*To do*
Taking the line that contains "U13 Girls (602, 343)" as the starting point, give again exactly every line up to and including the last line of the records below.

#### Supplied information

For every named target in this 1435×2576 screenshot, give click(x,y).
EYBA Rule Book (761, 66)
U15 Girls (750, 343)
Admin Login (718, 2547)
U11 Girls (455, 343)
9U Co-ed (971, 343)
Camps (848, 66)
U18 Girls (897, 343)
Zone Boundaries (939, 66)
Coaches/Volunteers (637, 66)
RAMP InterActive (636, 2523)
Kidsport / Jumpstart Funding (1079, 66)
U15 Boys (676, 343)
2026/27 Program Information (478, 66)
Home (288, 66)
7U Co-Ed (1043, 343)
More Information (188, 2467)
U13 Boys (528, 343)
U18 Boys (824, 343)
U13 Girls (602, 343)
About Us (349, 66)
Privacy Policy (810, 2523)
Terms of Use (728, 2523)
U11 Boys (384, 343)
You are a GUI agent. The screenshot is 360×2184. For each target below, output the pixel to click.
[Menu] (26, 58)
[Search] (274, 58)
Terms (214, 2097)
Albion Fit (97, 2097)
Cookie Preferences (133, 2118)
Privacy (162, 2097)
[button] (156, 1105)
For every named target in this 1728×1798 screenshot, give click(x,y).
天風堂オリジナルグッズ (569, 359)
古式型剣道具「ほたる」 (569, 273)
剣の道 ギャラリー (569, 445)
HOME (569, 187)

########

*Answer section*
U13 Girls (602, 343)
About Us (349, 66)
Privacy Policy (810, 2523)
Terms of Use (728, 2523)
U11 Boys (384, 343)
You are a GUI agent. The screenshot is 360×2184. For each target below, output the pixel to click.
[Menu] (26, 58)
[Search] (274, 58)
Terms (214, 2097)
Albion Fit (97, 2097)
Cookie Preferences (133, 2118)
Privacy (162, 2097)
[button] (156, 1105)
For every named target in this 1728×1798 screenshot, give click(x,y).
天風堂オリジナルグッズ (569, 359)
古式型剣道具「ほたる」 (569, 273)
剣の道 ギャラリー (569, 445)
HOME (569, 187)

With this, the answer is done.